À l’heure actuelle, l’industrie du raffinage en Corée du Sud fait face à une crise d’exploitation en raison de l’interruption des importations de pétrole brut et de la hausse spectaculaire des coûts de transport. En outre, les entreprises de pétrochimie ont déjà vu leur capacité bénéficiaire diminuer à cause de l’excès d’offre provoqué par la Chine, et elles doivent maintenant faire face au risque de mise à l’arrêt de la production, faute d’approvisionnement en matières premières. La majeure partie de l’énergie dont dépend l’économie sud-coréenne, comme le pétrole brut, le naphta et le gaz naturel liquéfié, dépend du Moyen-Orient : sa vulnérabilité est désormais clairement mise en évidence.

Tout particulièrement, le naphta — surnommé « la nourriture industrielle » — si son approvisionnement venait à être interrompu, entraînerait un blocage de la production de produits chimiques majeurs comme l’éthylène et le propylène, provoquant ensuite des effets en chaîne sur l’approvisionnement en résines synthétiques et en produits en plastique. De manière similaire, l’industrie des pièces automobiles voit ses coûts de fabrication augmenter en raison de la hausse des prix des pièces d’habillage intérieur et extérieur en plastique, et elle ne peut pas compter sur l’effet du taux de change pour compenser cette hausse ; la baisse de la compétitivité à l’exportation, elle, suscite des inquiétudes.

Dans le secteur des semi-conducteurs, l’incertitude liée aux achats de produits chimiques de haute précision menace même le calendrier de production lui-même ; dans la construction, des flambées des prix des matériaux de construction de type pétrochimique pourraient faire perdre de la vigueur aux chantiers, entraînant une hausse des prix de vente et une contraction de l’offre de logements. Par ailleurs, le secteur des produits agricoles pourrait aussi être affecté : en raison de la limitation des matières premières pour les engrais, les récoltes pourraient diminuer et les coûts de production des agriculteurs augmenteraient ; le problème de « l’inflation agricole » pourrait ainsi se faire davantage sentir.

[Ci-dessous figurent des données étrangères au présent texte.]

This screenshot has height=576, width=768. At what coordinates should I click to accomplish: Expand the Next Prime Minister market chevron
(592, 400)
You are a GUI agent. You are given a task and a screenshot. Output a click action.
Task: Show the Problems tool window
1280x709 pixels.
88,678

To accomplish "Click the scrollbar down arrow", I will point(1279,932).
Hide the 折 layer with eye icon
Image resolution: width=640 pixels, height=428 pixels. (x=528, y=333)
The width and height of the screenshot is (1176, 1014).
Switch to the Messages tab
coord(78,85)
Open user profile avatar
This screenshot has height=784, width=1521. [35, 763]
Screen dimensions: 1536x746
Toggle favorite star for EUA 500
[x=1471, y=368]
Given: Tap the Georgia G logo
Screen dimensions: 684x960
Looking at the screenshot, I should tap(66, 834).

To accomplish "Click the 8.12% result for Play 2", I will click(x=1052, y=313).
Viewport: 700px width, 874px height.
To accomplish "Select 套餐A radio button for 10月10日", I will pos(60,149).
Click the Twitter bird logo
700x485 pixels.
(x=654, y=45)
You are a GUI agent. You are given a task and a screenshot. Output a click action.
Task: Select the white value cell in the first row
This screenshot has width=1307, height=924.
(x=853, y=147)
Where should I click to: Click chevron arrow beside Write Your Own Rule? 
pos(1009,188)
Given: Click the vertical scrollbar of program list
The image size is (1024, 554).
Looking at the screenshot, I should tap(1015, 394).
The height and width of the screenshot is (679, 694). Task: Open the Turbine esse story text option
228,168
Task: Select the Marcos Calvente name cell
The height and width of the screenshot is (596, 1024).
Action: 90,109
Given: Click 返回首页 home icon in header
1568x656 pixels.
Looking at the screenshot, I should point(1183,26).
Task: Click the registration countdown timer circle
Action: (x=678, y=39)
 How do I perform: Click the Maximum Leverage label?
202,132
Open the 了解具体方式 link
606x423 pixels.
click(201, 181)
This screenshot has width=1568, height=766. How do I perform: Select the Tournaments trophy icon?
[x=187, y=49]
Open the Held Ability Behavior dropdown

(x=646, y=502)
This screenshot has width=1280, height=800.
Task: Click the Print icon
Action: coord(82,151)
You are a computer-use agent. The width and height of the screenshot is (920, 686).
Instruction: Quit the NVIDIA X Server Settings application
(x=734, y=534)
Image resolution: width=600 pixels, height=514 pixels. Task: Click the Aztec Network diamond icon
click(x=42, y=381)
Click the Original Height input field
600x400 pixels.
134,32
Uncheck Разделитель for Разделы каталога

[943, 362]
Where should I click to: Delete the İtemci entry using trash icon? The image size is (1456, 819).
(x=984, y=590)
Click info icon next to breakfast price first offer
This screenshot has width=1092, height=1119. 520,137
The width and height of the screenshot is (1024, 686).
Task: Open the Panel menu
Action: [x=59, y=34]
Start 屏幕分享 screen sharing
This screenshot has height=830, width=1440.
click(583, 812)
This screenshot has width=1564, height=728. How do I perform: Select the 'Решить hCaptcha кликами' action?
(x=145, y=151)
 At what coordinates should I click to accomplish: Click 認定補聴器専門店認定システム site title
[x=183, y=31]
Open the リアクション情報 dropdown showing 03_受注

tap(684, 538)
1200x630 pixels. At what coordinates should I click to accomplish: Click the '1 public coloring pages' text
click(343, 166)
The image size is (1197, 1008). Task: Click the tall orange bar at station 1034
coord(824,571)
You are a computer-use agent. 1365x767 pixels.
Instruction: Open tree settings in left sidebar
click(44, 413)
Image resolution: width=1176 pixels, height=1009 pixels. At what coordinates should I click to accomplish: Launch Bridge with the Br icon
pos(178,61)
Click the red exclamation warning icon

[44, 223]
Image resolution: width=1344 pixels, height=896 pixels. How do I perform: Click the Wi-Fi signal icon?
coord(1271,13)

Dans ce contexte, des experts recommandent que le gouvernement et les acteurs privés unissent leurs efforts pour gérer collectivement la crise des chaînes d’approvisionnement, et s’engagent sur le long terme à renforcer la sécurité énergétique et à promouvoir l’amélioration structurelle de la compétitivité industrielle. Quel impact cette tendance aura-t-elle sur l’économie sud-coréenne, et comment elle évoluera par la suite : voilà ce qui suscite un vif intérêt.